Within the records below is a range that opens at the line with "Click the Lovense" and closes at the line with "Given: Click the". Return that range word for word, both ends included, and only that range.

--- START ---

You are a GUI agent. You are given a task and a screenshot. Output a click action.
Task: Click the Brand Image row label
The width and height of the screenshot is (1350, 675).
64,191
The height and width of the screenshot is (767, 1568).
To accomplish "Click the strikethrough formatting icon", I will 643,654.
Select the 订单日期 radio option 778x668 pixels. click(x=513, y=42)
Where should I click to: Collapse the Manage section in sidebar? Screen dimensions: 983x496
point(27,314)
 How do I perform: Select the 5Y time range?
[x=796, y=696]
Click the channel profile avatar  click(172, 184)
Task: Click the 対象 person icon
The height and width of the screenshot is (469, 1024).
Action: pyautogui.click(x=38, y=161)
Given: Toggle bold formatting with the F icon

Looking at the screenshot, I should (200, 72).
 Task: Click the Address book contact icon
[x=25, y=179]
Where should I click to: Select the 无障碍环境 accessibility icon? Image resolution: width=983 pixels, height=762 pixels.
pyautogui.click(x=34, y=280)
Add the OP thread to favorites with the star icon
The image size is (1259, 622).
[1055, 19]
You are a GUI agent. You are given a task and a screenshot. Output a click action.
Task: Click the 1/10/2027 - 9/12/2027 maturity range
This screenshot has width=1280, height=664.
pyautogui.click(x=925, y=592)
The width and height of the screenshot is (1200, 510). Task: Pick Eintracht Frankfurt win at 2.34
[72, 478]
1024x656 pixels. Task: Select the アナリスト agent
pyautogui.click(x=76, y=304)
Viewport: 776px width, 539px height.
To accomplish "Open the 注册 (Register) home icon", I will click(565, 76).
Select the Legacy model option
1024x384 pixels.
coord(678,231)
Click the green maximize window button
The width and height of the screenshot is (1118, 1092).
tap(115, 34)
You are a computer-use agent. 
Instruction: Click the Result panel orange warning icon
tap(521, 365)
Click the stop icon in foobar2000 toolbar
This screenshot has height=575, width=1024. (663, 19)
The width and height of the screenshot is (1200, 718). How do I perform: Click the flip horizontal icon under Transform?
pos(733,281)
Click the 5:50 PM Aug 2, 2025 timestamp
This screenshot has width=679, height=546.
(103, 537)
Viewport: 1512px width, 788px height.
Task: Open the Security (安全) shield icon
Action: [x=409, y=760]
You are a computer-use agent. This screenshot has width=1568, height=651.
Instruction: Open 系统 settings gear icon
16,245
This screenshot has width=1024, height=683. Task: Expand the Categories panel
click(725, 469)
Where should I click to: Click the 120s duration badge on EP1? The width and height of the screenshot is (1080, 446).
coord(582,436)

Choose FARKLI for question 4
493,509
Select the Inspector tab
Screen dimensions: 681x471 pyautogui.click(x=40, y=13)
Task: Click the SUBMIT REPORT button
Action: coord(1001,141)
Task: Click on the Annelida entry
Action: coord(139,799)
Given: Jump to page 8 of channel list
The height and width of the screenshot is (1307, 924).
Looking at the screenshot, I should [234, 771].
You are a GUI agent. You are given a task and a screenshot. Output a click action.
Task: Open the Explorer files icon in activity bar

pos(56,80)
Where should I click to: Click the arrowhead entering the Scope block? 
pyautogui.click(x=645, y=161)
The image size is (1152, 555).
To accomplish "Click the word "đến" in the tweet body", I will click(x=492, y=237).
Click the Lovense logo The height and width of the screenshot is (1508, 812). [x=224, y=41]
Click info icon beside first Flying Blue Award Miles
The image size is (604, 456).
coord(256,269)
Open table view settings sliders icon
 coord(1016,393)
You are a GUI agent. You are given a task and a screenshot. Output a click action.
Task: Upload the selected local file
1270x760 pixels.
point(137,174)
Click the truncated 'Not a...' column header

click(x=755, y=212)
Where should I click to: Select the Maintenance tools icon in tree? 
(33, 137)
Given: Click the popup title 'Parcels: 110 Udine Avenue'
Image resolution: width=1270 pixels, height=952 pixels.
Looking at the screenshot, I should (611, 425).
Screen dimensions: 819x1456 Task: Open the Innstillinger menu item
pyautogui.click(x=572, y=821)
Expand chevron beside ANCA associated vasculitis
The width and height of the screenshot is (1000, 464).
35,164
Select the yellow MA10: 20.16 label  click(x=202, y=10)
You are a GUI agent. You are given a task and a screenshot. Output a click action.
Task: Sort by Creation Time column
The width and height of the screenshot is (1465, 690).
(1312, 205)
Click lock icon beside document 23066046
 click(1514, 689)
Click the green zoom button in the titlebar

--- END ---

Written answer »
Click the Lovense logo The height and width of the screenshot is (1508, 812). [x=224, y=41]
Click info icon beside first Flying Blue Award Miles
The image size is (604, 456).
coord(256,269)
Open table view settings sliders icon
 coord(1016,393)
You are a GUI agent. You are given a task and a screenshot. Output a click action.
Task: Upload the selected local file
1270x760 pixels.
point(137,174)
Click the truncated 'Not a...' column header

click(x=755, y=212)
Where should I click to: Select the Maintenance tools icon in tree? 
(33, 137)
Given: Click the popup title 'Parcels: 110 Udine Avenue'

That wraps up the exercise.